● Quoted text:
# Start up an e-waste business



## Mcnew32(Ag) (Apr 9, 2015)

Hello all,
I have been learning and reaserching the e waste business for a little over two years now. I recently met a guy that had the Same interest in starting a small business as i do. Like i Said before i have been processing various materials for their PM content and was wondering if anyone has any advice for starting up a small business in electronic recycling. Things such as permits, insurance, or any other business related tips. I have been comming across a few large loads of server and computer and many people asking if i buy material. So i figured this is a good time to take the next step. I would appreciate any tip or tricks. Also i have been a member here ôn this forum for a little while now and i have read Hokes book. So i am decently efficient at some of the chemical processes.


----------



## g_axelsson (Apr 9, 2015)

And you are located where?

Göran


----------



## Mcnew32(Ag) (Apr 9, 2015)

Ohio


----------



## METLMASHER (Apr 10, 2015)

I would start here, http://goldrefiningforum.com/phpBB3/viewtopic.php?f=46&t=7735 and the search bar above.


----------



## Mcnew32(Ag) (Apr 10, 2015)

Thank you


----------



## FrugalRefiner (Apr 10, 2015)

You'll want to become familiar with Ohio Chapter 4728: PRECIOUS METALS DEALERS. You may, or may not, be exempt, but that will be your decision depending on how you operate your business.

Dave


----------



## Mcnew32(Ag) (Apr 10, 2015)

Ok thank you. I will start looking into that.


----------



## Lou (Apr 11, 2015)

Lotta competition in the state of Ohio.


----------



## Mcnew32(Ag) (Apr 12, 2015)

You are right there is. But i have a little something im working on. Anyone out there live close to canton ohio and maybe interested in teaming up?


----------

● Short task: In the e-waste business thread, which Ohio chapter does FrugalRefiner say to become familiar with? The records are not needed here.

● Entries:

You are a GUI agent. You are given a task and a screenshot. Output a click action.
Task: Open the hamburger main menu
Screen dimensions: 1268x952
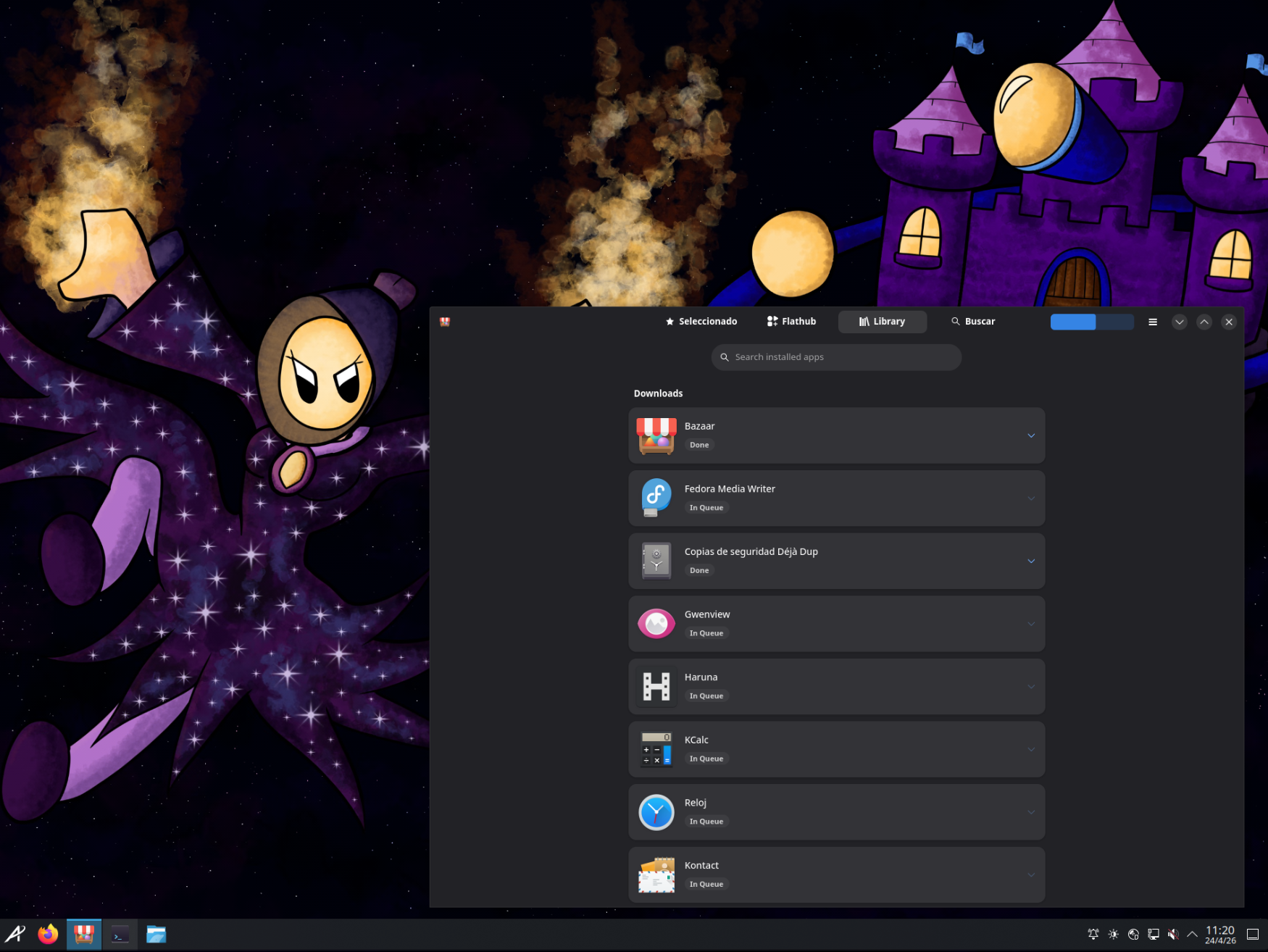[x=1153, y=322]
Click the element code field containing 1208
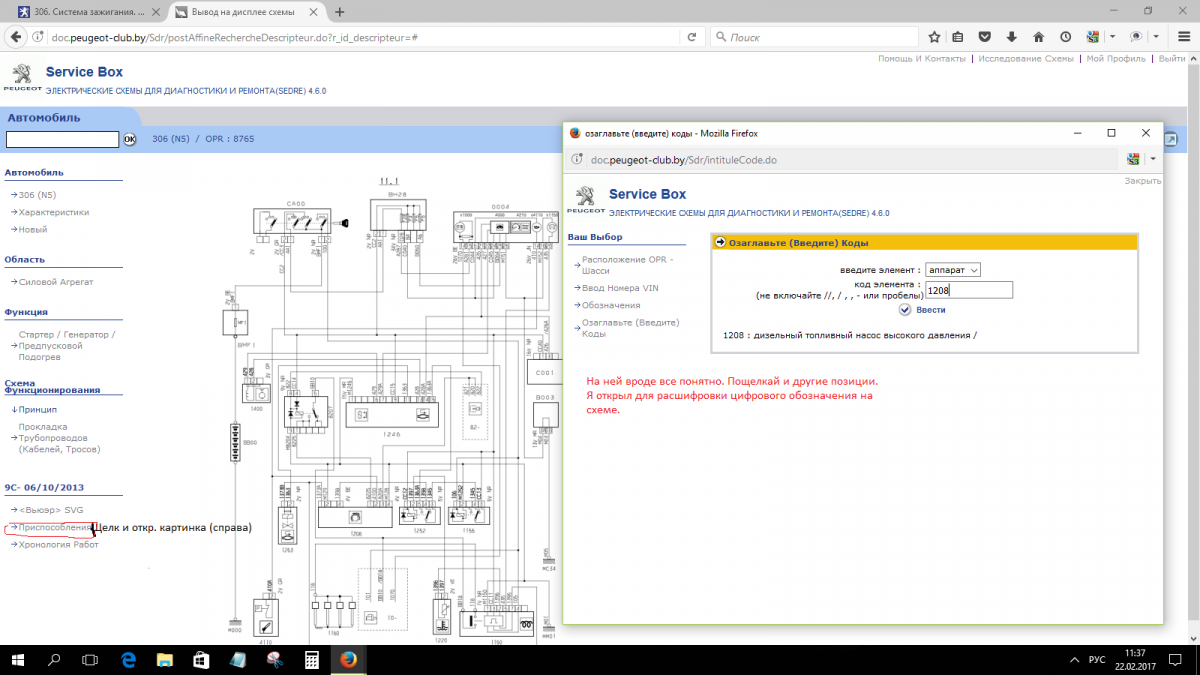Viewport: 1200px width, 675px height. tap(968, 290)
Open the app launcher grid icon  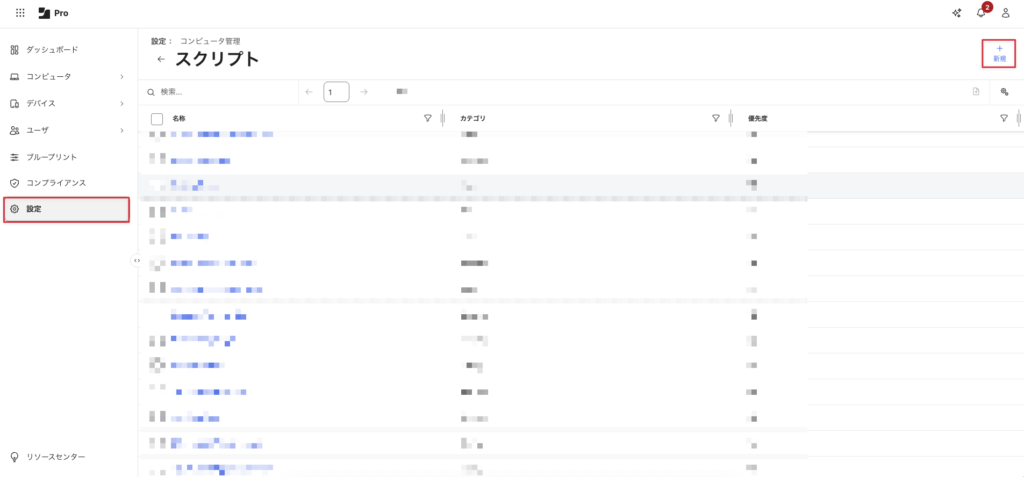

● Response for this exercise: Ohio Chapter 4728: PRECIOUS METALS DEALERS.